§ **GIVEN REQUEST A**:
Answer these questions from the review of STC's Macbeth, one per line, labeled (i), (ii), (iii):
(i) In which theater is the production staged?
(ii) Who designed the set?
(iii) Who plays the bloodied captain?
§ **GIVEN REQUEST B**:
For each statement, decide whether the review of STC's Macbeth supports it. Answer yes or no and quote the words of the review that decide it.
(i) The stage reaches five rows into the auditorium.
(ii) Kip Williams directed Romeo and Juliet for Sydney Theatre Company the year before.
(iii) The reviewer finds the production's opening highly forceful.
§ **GIVEN REQUEST C**:
Carry the review of STC's Macbeth forward from its final sentence, in the same critical voice.

§ **DOCUMENT EXCERPT**:
◆ ◆ ◆
02/08/2014

Sound and Fury: STC's Macbeth

You don’t need an introduction to Macbeth, the play or the character. It is studied (almost to death) at school, he is cited as one of tragedy’s key tyrants, and the play’s unspooling trajectory is more of a bee-line into a waking nightmare than any kind of vague saunter downwards towards hell. Played out against the vast backdrop of the (now-empty) Sydney Theatre, Kip Williams’ production emphasises the poetry and creates many arresting images in the moody darkness. And in many ways, it is one of the most human Macbeth’s I’ve seen, both in performance and in impact.

Kip Williams, director of last year’s Romeo and Juliet also for Sydney Theatre Company, knows how to create bold and moving theatre, as both productions show. Set upon Alice Babidge’s sparse (almost unpresent) set, the Sydney Theatre stage extends five rows into the auditorium, and sees the audience sitting on the stage. It stems from a conversation Williams shared with Andrew Upton whilst rehearsing STC’s The White Guard in 2011, and here we are three years later. A long table stands on the cusp of the stage and auditorium, set with a few simple props – a crown, a towel, a kingly robe, a dagger, a mug; as the play begins, the actors file on and conjour a world in front of us. It’s immediate, raw and simple, but this quiet and bare-bones opening lacks the impact we perhaps need to catapult us into the world of this “dread butcher and his fiend-like queen.” [V.7.114] That said, Williams’ gender-blind witches (Kate Box, Ivan Donato, Robert Menzies) are effective in creating an unsettling atmosphere where things are not always as they seem. Dunking their faces in a tub of water, there is a gentle urgency to the scene, and we soon meet the bloodied captain (Melita Jurisic) who speaks with a deep hoarse whisper in-between gulps from a mug of rich red blood, which pours out of her mouth and down her chin to chilling effect. As soon as Hugo Weaving ‘enters’ as Macbeth, his voice rich and warm, gruff yet melodious, a certain stillness washes over the audience and you know there is magic at work here, if only it would find its feet.
◆ ◆ ◆
§ **EXCERPTED DATA**:
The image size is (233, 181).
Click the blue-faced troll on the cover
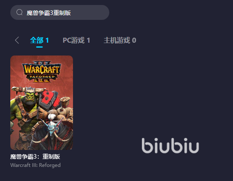[x=51, y=127]
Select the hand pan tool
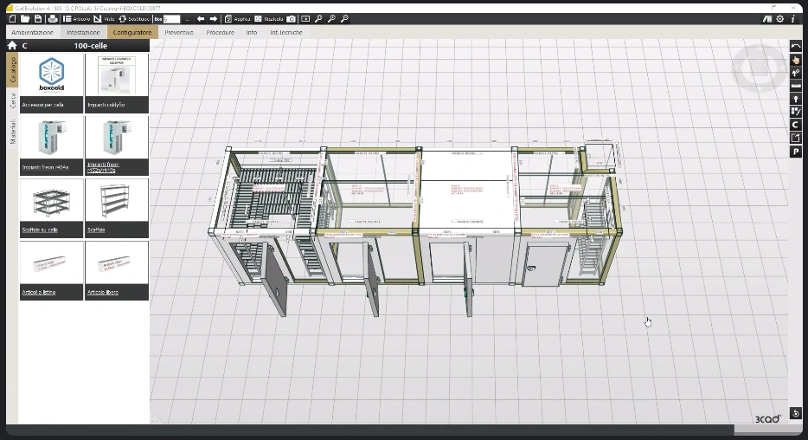Viewport: 808px width, 440px height. tap(796, 59)
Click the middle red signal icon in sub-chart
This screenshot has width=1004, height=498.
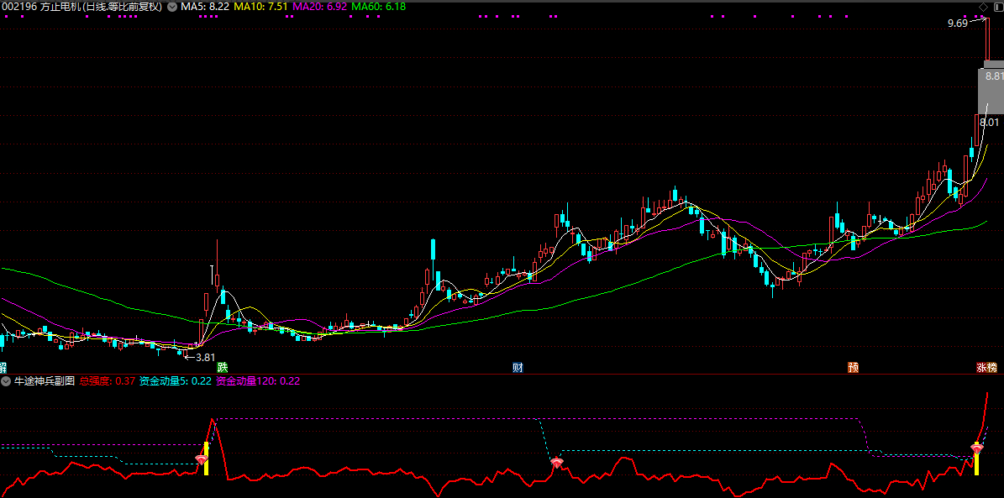tap(556, 463)
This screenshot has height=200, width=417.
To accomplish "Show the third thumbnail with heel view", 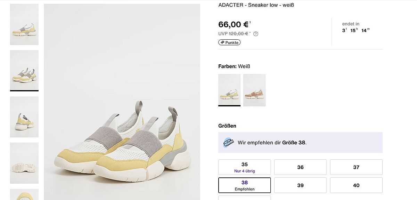I will [24, 117].
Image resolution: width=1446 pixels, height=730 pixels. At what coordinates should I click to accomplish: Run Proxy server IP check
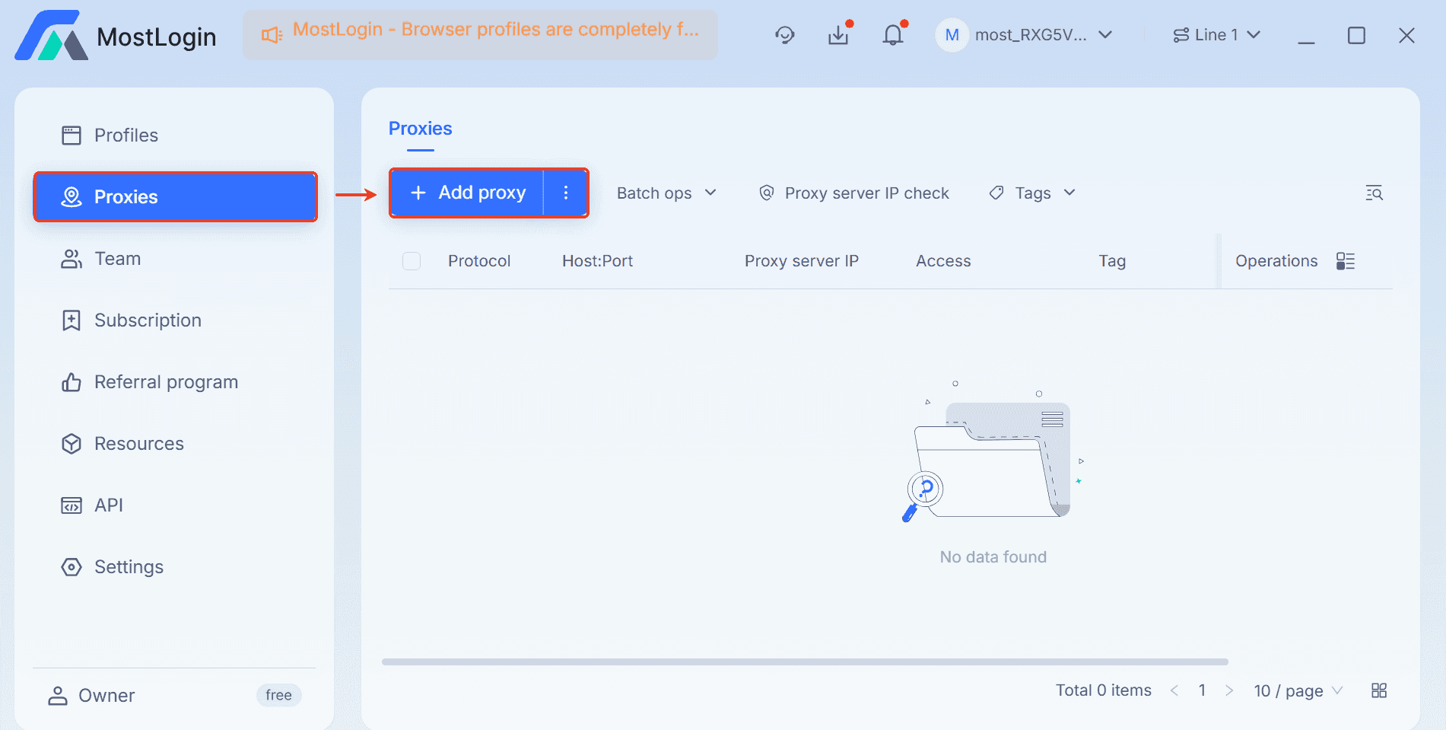[x=854, y=193]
◆ ◆ ◆
§ **WRITTEN REPLY A**:
(i) The Sydney Theatre
(ii) Alice Babidge
(iii) Melita Jurisic

§ **WRITTEN REPLY B**:
(i) Yes: "the Sydney Theatre stage extends five rows into the auditorium"
(ii) Yes: "director of last year’s Romeo and Juliet also for Sydney Theatre Company"
(iii) No: "this quiet and bare-bones opening lacks the impact we perhaps need"

§ **WRITTEN REPLY C**:
After a half-hour or so in which much of Act One passes with barely a fluctuation in pacing, we come to Macbeth’s “Is this a dagger which I see before me,” [II.1.40], and Williams’ production comes into its own. Caught in a downlight, Jurisic’s Lady Macbeth holds a dagger aloft, her hand reaching heavenward; downstage, barely a breath from the audience, Weaving reaches out in front of our faces for the ghostly dagger. The two of them create a moment where each movement is mirrored, echoed in the other, until Macbeth takes the dagger from his wife’s hand and goes to do the bloody deed. The ensemble, seated around the table where John Gaden’s King Duncan lies under his robe, pound their fists on the table, softly at first, then louder, until as the deed is done – another mugful of rich red blood – a furious crescendo fills the theatre. As Lady Macbeth exits with the daggers to finish the deed, the stage is pumped full of smoke, and lit with an eerie fiery glow; the glow of rough nights of “dire combustion and confused events.” [II.3.62] Robert Menzies’ Porter, dressed perhaps like a fisherman in raincoat, beanie, and voice like sandpaper, brings a fierce dignity to an all-too-often comic role and we see him not so much as a clown but as a harbinger of what is to come. The discovery of Duncan’s body is played amongst the thick smoke, lit from the side by bolts of fiery light until, following Malcolm’s exit for England, the stage is cleared in a crescendo of fans and the aural equivalent of a freight train roaring through a tunnel; regicide has been committed, they are in too deep, there is no going back.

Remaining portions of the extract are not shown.